Materials provided: Begin
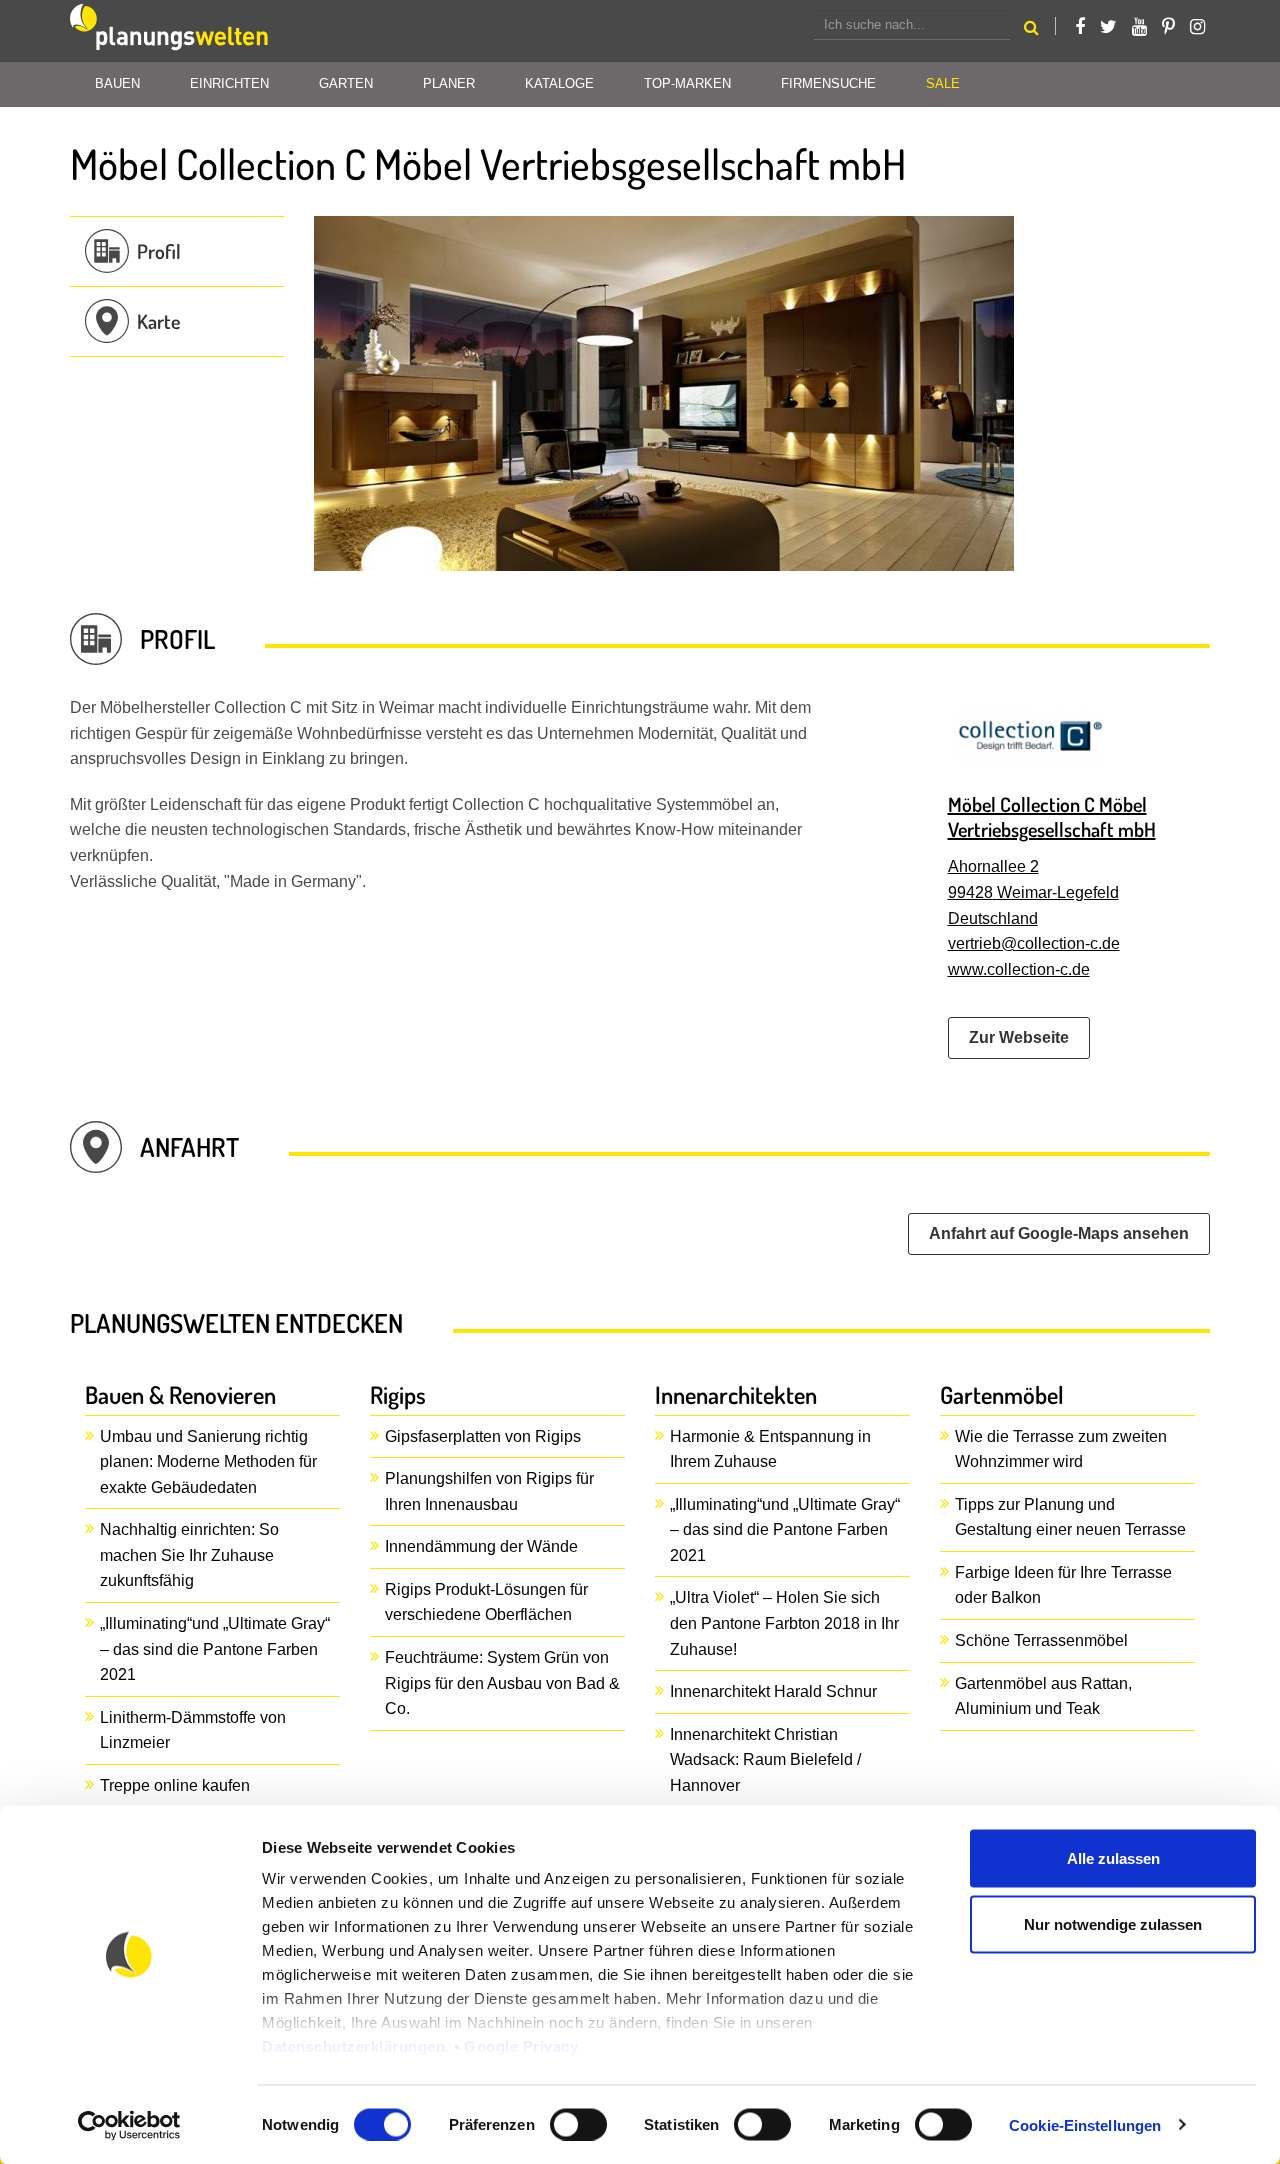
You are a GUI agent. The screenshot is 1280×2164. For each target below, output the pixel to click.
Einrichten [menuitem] (229, 83)
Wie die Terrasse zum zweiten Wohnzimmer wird (1061, 1449)
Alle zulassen (1113, 1858)
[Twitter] (1108, 27)
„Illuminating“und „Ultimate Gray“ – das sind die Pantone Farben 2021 (215, 1649)
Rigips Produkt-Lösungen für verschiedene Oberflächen (486, 1602)
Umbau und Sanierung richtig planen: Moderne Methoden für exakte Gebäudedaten (208, 1462)
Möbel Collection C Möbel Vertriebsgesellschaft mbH (1052, 816)
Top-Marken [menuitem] (687, 83)
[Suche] (1031, 30)
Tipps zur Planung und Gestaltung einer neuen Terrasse (1070, 1517)
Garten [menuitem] (346, 83)
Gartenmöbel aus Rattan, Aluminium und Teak (1043, 1696)
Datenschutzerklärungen (353, 2046)
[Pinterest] (1168, 27)
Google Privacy (521, 2046)
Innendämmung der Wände (481, 1546)
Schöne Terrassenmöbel (1041, 1640)
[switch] (578, 2124)
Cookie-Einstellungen (1085, 2124)
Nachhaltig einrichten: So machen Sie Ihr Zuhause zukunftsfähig (189, 1555)
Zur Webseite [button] (1019, 1037)
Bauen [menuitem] (117, 83)
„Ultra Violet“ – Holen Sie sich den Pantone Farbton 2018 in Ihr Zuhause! (784, 1623)
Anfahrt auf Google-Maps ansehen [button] (1059, 1233)
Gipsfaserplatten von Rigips (483, 1436)
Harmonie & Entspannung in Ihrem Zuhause (770, 1449)
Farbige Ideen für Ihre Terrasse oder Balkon (1063, 1585)
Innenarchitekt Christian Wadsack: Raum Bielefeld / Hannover (765, 1760)
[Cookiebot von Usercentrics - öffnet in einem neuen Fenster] (129, 2125)
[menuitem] (943, 84)
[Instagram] (1197, 27)
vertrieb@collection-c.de (1034, 943)
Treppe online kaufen (175, 1785)
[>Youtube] (1139, 27)
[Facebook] (1080, 27)
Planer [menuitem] (449, 83)
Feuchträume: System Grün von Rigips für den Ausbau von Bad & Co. (502, 1683)
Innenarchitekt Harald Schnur (773, 1691)
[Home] (170, 31)
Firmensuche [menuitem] (828, 83)
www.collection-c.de (1019, 969)
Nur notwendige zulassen (1113, 1923)
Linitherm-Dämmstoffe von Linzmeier (193, 1730)
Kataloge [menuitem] (559, 83)
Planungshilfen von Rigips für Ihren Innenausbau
Materials provided: End
**Work task:**
Set down exactly the lines running from the beginning of the entries above to the line that contains "[switch] (578, 2124)", including both, and leave out pictures.

**Exercise response:**
You are a GUI agent. The screenshot is 1280×2164. For each target below, output the pixel to click.
Einrichten [menuitem] (229, 83)
Wie die Terrasse zum zweiten Wohnzimmer wird (1061, 1449)
Alle zulassen (1113, 1858)
[Twitter] (1108, 27)
„Illuminating“und „Ultimate Gray“ – das sind die Pantone Farben 2021 (215, 1649)
Rigips Produkt-Lösungen für verschiedene Oberflächen (486, 1602)
Umbau und Sanierung richtig planen: Moderne Methoden für exakte Gebäudedaten (208, 1462)
Möbel Collection C Möbel Vertriebsgesellschaft mbH (1052, 816)
Top-Marken [menuitem] (687, 83)
[Suche] (1031, 30)
Tipps zur Planung und Gestaltung einer neuen Terrasse (1070, 1517)
Garten [menuitem] (346, 83)
Gartenmöbel aus Rattan, Aluminium und Teak (1043, 1696)
Datenschutzerklärungen (353, 2046)
[Pinterest] (1168, 27)
Google Privacy (521, 2046)
Innendämmung der Wände (481, 1546)
Schöne Terrassenmöbel (1041, 1640)
[switch] (578, 2124)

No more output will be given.